— Qu'est ce que tu fais ? me questionne Yoann depuis l'autre bout du salon.
Je lui souris.
Assise à la table de la cuisine, armée de mes feuilles de papier et de mon stylo Disneyland, j'écris depuis bientôt une heure. Mon dos me le fait d'ailleurs bien sentir, puisque lorsque je me relève, il grince d'une manière peu rassurante. En ce moment, je me définis plus comme un boulon rouillé.
— J'écris un journal de bord, lui expliqué-je en me tordant pour tenter de soulager mes vertèbres.
— Et... Pourquoi ?
— Eh bien, si l'Humanité est totalement anéantie à cause de ce virus, il restera au moins un témoignage de notre espèce pour les prochains habitants de cette planète.
Yoann s'étrangle avec son verre d'eau, et se retourne brusquement en se prenant au passage l'accoudoir du canapé dans les côtes.
— Tu es sérieuse là ? demande t-il, visiblement estomaqué - ou juste impressionné ?
— Bien évidemment.
Je me concentre à nouveau sur mon texte, veillant à ce qu'il n'y ait pas de fautes. J'attrape la première feuille pour la relire.
Je me demande encore pourquoi je me suis lancée dans ça... Un journal. La dernière fois que j'ai écrit ma vie, cela remonte à l'été de mes 16 ans. C'était un amas de feuilles volantes, parfois liées avec du Scotch qui finissaient toujours par se décoller, saturées d'éloges amoureuses et de fautes de conjugaison. C'était il y a 10 ans, et désormais j'en ai 26.
Je suis Rose, ou, de mon nom complet, Rose Clémentine Marguerite Arzel. Un nom bien fleuri, allez-vous me dire. C'est l'inconvénient -ou l'avantage ?- d'avoir une mère fleuriste dingue des fleurs. Lorsque j'étais plus petite, la maison était encombrée de nombreuses plantes, que j'adorais arroser, par ailleurs.
Je fronce les sourcils. Je corrige deux trois petites fautes mineures, avant de me demander si j'en fait trop.

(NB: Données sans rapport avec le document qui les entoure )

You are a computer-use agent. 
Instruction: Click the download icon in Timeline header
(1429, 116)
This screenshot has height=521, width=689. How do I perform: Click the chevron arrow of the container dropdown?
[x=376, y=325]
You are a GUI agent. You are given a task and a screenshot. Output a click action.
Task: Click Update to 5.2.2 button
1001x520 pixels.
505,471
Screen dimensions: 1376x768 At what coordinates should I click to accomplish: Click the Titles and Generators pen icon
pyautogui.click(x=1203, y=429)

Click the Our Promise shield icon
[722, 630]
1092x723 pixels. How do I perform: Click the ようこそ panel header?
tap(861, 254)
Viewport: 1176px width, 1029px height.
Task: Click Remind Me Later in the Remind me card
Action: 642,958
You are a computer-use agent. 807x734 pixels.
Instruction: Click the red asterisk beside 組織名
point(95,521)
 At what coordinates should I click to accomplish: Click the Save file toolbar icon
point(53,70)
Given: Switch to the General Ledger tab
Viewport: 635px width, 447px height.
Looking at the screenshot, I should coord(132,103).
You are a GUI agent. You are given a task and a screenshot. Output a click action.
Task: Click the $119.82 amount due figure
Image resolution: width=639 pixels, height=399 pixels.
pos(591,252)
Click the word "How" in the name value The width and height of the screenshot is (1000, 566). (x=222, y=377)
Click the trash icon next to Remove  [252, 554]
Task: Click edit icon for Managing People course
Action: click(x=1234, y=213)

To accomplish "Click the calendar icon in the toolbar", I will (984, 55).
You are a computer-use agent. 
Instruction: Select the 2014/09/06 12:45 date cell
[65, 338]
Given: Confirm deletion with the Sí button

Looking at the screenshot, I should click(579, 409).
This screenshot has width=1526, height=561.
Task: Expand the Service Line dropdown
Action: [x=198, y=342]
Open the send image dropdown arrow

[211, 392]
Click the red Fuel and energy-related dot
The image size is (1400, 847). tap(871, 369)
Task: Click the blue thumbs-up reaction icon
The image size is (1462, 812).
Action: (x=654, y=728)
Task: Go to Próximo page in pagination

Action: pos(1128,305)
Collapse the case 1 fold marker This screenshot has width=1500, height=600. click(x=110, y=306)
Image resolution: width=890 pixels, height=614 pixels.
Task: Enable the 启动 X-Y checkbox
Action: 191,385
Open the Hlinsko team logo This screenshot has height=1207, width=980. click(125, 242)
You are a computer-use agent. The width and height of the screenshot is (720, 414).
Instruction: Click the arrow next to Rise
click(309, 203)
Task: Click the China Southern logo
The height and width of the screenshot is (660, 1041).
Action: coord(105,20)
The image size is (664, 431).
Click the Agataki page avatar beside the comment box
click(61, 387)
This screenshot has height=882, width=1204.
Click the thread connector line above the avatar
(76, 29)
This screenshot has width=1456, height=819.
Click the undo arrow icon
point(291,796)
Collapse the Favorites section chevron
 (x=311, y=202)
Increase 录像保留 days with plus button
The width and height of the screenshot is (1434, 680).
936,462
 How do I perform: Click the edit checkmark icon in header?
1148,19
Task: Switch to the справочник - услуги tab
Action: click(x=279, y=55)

Non, ça va. Après tout, c'est un témoignage d'une vie humaine. Les prochaines civilisations qui chercheront à comprendre ce qui est arrivé à l'Humanité doivent avoir des détails bien précis. Je continue ma relecture, satisfaite.
Je suis née en février 1994, et je suis déjà considérée comme une vieille alors qu'il y a quelques années à peine j'étais dans la caste de la « nouvelle génération ». C'est sûrement dû au fait que je me suis mariée à 24 ans, et que j'ai eu mon premier enfant à 25 ans.
Mon mari et mon fils... Les deux hommes de ma vie, si je puis dire. Yoann et moi nous nous sommes rencontrés à la bibliothèque universitaire, alors que je faisais des recherches sur les peintres de la période romantique. Lui était étudiant en droit, mais il a vite laissé tomber ce cursus. Nous étions jeunes, un peu fous, avec des projets plein la tête. Une grande maison à la campagne, avec un grand jardin et un potager pour faire pousser des tomates... L'arrivée de Nathanaël a été une surprise, et a un peu freiné nos envies. Ce petit bout d'homme est arrivé dans nos vies en août 2019, et cela fait également depuis août 2019 que je ne dors plus.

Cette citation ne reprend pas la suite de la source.